** TASK STATEMENT **
Each line from the one containing "Image resolution: width=974" through the end of the entries below should be transcribed exactly, and no other line.

** PROVIDED RECORDS **
_ _ _ _ _

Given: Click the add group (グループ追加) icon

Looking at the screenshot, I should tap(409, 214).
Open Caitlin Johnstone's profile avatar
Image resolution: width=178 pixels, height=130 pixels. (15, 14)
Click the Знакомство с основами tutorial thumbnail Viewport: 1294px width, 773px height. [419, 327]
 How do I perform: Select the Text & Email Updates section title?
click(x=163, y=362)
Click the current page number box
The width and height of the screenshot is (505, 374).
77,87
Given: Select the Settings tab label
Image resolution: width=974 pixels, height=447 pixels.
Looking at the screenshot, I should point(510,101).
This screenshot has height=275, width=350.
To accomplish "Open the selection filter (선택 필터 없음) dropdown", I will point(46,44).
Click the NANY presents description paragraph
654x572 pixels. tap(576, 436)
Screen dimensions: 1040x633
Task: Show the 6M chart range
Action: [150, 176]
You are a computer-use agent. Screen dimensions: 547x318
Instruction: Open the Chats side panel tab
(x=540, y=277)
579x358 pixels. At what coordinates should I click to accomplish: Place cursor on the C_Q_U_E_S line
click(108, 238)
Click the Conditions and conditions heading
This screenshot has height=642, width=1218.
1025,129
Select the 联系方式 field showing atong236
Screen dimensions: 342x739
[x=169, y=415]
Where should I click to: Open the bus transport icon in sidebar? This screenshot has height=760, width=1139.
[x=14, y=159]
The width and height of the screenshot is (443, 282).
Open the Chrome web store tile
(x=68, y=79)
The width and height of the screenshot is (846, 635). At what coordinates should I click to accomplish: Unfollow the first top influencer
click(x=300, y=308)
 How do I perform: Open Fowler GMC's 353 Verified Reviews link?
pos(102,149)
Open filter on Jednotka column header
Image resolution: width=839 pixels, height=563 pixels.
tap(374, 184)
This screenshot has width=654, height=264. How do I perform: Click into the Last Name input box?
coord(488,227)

_ _ _ _ _

** ANSWER TO THIS EXERCISE **
Image resolution: width=974 pixels, height=447 pixels.
Looking at the screenshot, I should point(510,101).
This screenshot has height=275, width=350.
To accomplish "Open the selection filter (선택 필터 없음) dropdown", I will point(46,44).
Click the NANY presents description paragraph
654x572 pixels. tap(576, 436)
Screen dimensions: 1040x633
Task: Show the 6M chart range
Action: [150, 176]
You are a computer-use agent. Screen dimensions: 547x318
Instruction: Open the Chats side panel tab
(x=540, y=277)
579x358 pixels. At what coordinates should I click to accomplish: Place cursor on the C_Q_U_E_S line
click(108, 238)
Click the Conditions and conditions heading
This screenshot has height=642, width=1218.
1025,129
Select the 联系方式 field showing atong236
Screen dimensions: 342x739
[x=169, y=415]
Where should I click to: Open the bus transport icon in sidebar? This screenshot has height=760, width=1139.
[x=14, y=159]
The width and height of the screenshot is (443, 282).
Open the Chrome web store tile
(x=68, y=79)
The width and height of the screenshot is (846, 635). At what coordinates should I click to accomplish: Unfollow the first top influencer
click(x=300, y=308)
 How do I perform: Open Fowler GMC's 353 Verified Reviews link?
pos(102,149)
Open filter on Jednotka column header
Image resolution: width=839 pixels, height=563 pixels.
tap(374, 184)
This screenshot has width=654, height=264. How do I perform: Click into the Last Name input box?
coord(488,227)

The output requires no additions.